Улыбка на лице Ллорина превратилась в гримасу, его глаза засветились странным блеском.
— Помни, — процедил он сквозь зубы, — Матолч — мой!
Я обратил свой взор на карту, начерченную Эдвардом Бондом, и представил себе темно-зеленые холмы, поросшие синим лесом, журчащие ручейки с ключевой водою, стелющиеся под густыми кронами дороги и тропинки. Я притронулся к небольшому макету башни, миниатюрной копии замка Совета, чьи ворота я покинул прошлой ночью вместе с Медеей, облаченный в голубые одеяния приносимого в жертву. Жирными линиями на карте была обозначена долина, неподалеку от которой располагалась башня без окон: Кэр Сапнир, роковое место, куда пытались завлечь меня члены Совета.
На какое-то мгновение я вновь очутился на этой дороге, в кромешной темноте под мерцающими звездами, а рядом со мною гарцевала Медея в алом плаще, с мраморным лицом и черно-красными губами, с глазами, сияющими для меня. Я вспомнил жаркое излучение этого хищного тела, прильнувшего ко мне в миг, когда я держал его в своих объятиях прошлой ночью, точно так же, как держал много-много раз в прошлой жизни. Раскаленным гвоздем сверлил мой мозг один и тот же вопрос: «Медея, Медея, рыжая ведьма Колхиса, что заставило тебя предать меня?»
Резким движением руки я смахнул со стола макеты башен, ударом ноги отбросил обломки к противоположной стене пещеры.
— Нам это больше не понадобится! — заявил я решительно.
— По крайней мере, чинить не придется! — засмеялся Ллорин. — Точно так же мы разрушим и замок Совета.
Я встряхнулся, приосанился и приблизился к Арле. Она без робости смотрела на меня, и в глазах ее было ожидание.

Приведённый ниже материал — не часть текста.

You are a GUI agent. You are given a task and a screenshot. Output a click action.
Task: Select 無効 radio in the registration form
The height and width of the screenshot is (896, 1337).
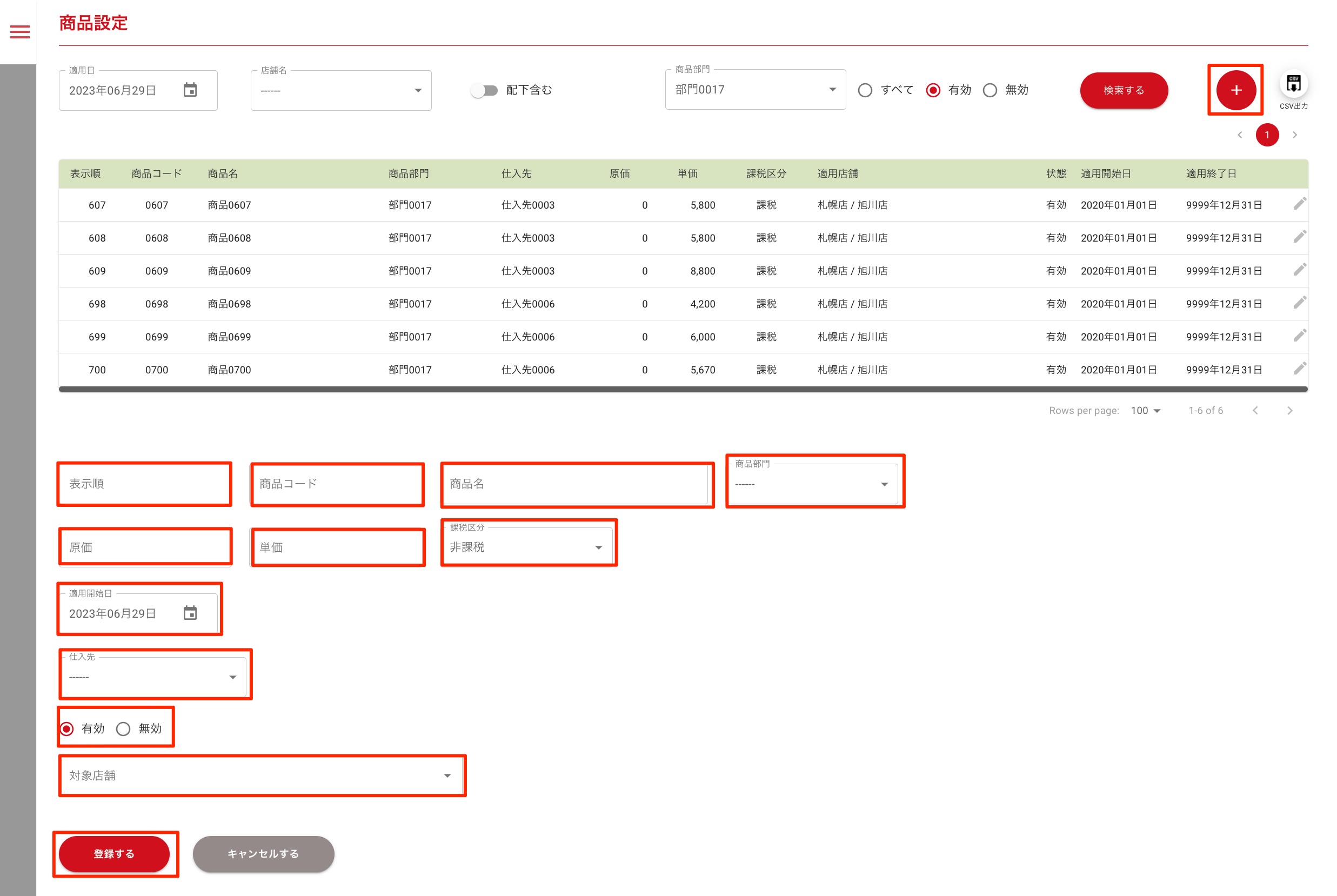(x=123, y=728)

— Нам так и не удалось поговорить наедине, — сказал я, придав голосу нежные оттенки. — Всем нам необходимо выспаться, не исключено, что уже этой ночью нас поднимут по тревоге. И все-таки у нас есть время, чтобы прогуляться немного, если ты не возражаешь.
В ответ Арле не произнесла ни слова. Затем она кивнула головой, обошла стол и взяла меня за руку. Мы направились К выходу из пещеры, спустились по вырубленным в скале ступенькам и направились вдоль долины, все еще не произнеся ни слова. Я предоставил ей право выбирать путь, и девушка уверенно вела меня вдоль ручья, с грациозностью серны перепрыгивая с валуна на валун. Пушистые волосы лесной красавицы струились туманным облачком, и мне подумалось, случайно ли Арле держала свою правую руку на кобуре с вложенным в нее пистолетом. Мне было безразлично, уверовала ли она, что перед нею истинный Эдвард Бонд, или готова удовлетвориться лордом Ганелоном. Меня совсем не интересовал ее внутренний мир, тем более, что лицо Медеи все чаще всплывало передо мною: красивое и ожесточенно-злое, неотразимо притягательное, запечатлевающееся в памяти каждого, кому довелось увидеть это лицо хоть один раз в жизни. На какой-то миг я воспылал ревностью к Эдварду Бонду, ответившему прошлой ночью на поцелуй, предназначенный лорду Ганелону.